▶ [Data provided]

──────────────────────────────

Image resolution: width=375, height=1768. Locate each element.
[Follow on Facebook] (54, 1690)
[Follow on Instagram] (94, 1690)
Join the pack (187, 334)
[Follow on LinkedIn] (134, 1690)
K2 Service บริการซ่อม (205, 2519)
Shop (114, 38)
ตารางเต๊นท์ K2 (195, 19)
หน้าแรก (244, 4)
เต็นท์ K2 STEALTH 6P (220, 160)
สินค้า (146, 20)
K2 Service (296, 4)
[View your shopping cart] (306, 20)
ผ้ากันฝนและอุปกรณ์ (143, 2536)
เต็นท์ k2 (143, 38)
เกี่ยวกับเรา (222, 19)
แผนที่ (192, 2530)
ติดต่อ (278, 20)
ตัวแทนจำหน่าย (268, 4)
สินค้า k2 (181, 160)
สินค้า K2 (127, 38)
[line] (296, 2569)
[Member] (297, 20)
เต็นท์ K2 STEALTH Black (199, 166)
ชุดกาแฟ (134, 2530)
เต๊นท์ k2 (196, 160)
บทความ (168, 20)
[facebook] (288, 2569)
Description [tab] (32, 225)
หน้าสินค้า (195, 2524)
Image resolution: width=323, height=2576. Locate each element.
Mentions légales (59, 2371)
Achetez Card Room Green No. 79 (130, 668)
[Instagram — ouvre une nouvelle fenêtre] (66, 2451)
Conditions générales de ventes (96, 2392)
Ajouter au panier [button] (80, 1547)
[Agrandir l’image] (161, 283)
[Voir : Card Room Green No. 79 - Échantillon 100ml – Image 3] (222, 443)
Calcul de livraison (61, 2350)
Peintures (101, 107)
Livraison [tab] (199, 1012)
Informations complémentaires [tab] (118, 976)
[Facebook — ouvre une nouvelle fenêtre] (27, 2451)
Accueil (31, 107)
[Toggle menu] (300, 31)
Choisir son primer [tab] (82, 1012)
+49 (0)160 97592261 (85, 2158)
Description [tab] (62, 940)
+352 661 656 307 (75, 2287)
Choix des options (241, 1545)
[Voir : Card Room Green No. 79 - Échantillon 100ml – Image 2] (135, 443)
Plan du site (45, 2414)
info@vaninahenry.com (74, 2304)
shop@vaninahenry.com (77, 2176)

──────────────────────────────

▶ [Action item] Repeat the entries above verbatim, but only from the line that has "สินค้า k2 (181, 160)" down to the line that has "307 (75, 2287)", inclusive.

▶ [Written solution]
สินค้า k2 (181, 160)
สินค้า K2 (127, 38)
[line] (296, 2569)
[Member] (297, 20)
เต็นท์ K2 STEALTH Black (199, 166)
ชุดกาแฟ (134, 2530)
เต๊นท์ k2 (196, 160)
บทความ (168, 20)
[facebook] (288, 2569)
Description [tab] (32, 225)
หน้าสินค้า (195, 2524)
Image resolution: width=323, height=2576. Locate each element.
Mentions légales (59, 2371)
Achetez Card Room Green No. 79 (130, 668)
[Instagram — ouvre une nouvelle fenêtre] (66, 2451)
Conditions générales de ventes (96, 2392)
Ajouter au panier [button] (80, 1547)
[Agrandir l’image] (161, 283)
[Voir : Card Room Green No. 79 - Échantillon 100ml – Image 3] (222, 443)
Calcul de livraison (61, 2350)
Peintures (101, 107)
Livraison [tab] (199, 1012)
Informations complémentaires [tab] (118, 976)
[Facebook — ouvre une nouvelle fenêtre] (27, 2451)
Accueil (31, 107)
[Toggle menu] (300, 31)
Choisir son primer [tab] (82, 1012)
+49 (0)160 97592261 (85, 2158)
Description [tab] (62, 940)
+352 661 656 307 (75, 2287)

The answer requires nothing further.